Directions for this task: Nothing but the lines from the first line of the records below to the line holding "Click the Trigger name input field" belongs in the answer, copied exactly and without pictures.

Dataset excerpts:
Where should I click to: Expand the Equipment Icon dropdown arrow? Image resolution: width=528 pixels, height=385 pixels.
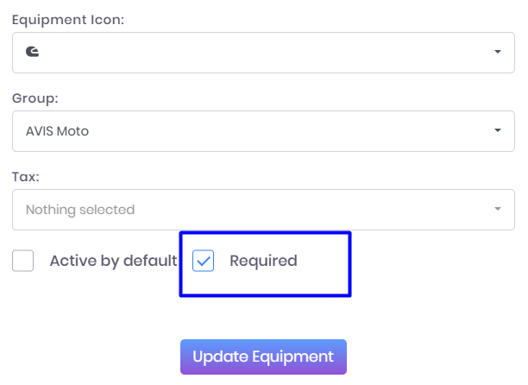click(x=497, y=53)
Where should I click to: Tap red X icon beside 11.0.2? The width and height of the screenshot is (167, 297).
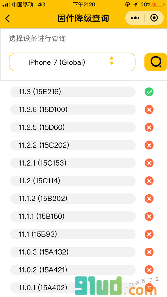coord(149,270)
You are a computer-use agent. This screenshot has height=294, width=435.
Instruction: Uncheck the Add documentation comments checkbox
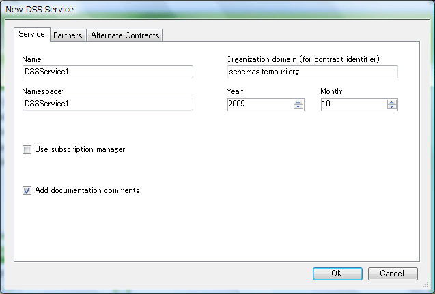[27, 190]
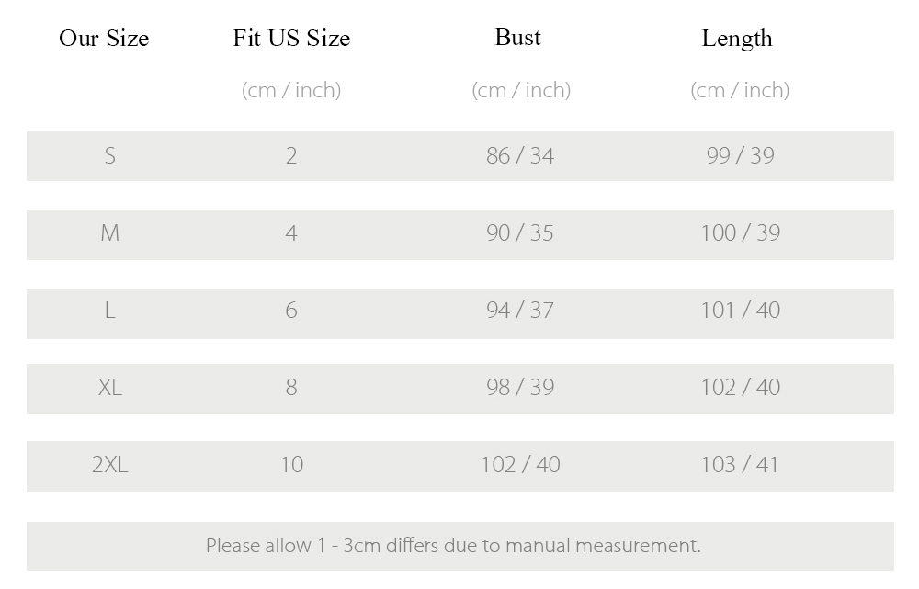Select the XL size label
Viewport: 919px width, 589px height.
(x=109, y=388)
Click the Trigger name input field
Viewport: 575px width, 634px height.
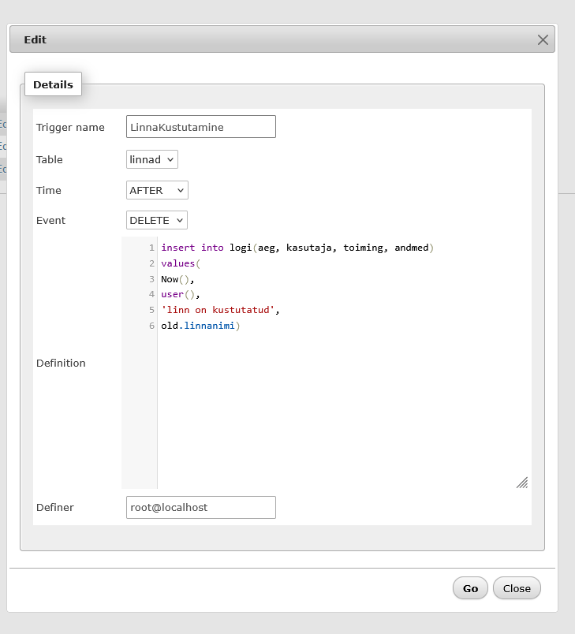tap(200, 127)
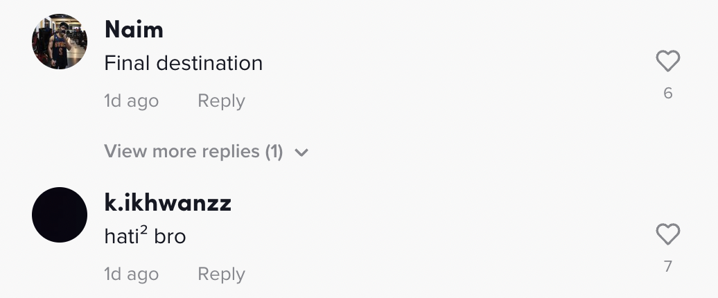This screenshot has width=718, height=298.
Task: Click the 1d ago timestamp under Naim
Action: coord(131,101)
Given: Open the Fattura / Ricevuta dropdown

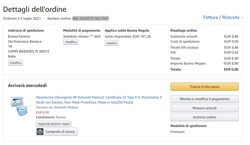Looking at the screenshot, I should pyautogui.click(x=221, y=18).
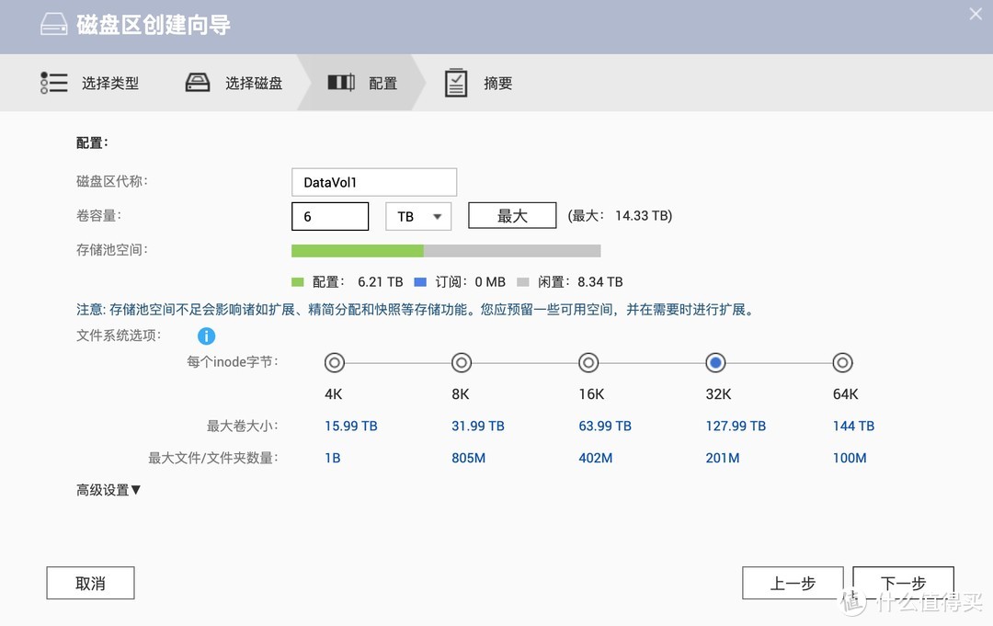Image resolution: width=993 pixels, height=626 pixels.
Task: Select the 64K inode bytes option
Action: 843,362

Exercise response:
Where should I click to: Expand the Equipment Icon dropdown arrow? Image resolution: width=528 pixels, height=385 pixels.
click(x=497, y=53)
Where should I click to: Tap red X icon beside 11.0.2? The width and height of the screenshot is (167, 297).
coord(149,270)
You are a computer-use agent. This screenshot has height=294, width=435.
Instruction: Uncheck the Add documentation comments checkbox
[27, 190]
Select the XL size label
Viewport: 919px width, 589px height.
(x=109, y=388)
Click the Trigger name input field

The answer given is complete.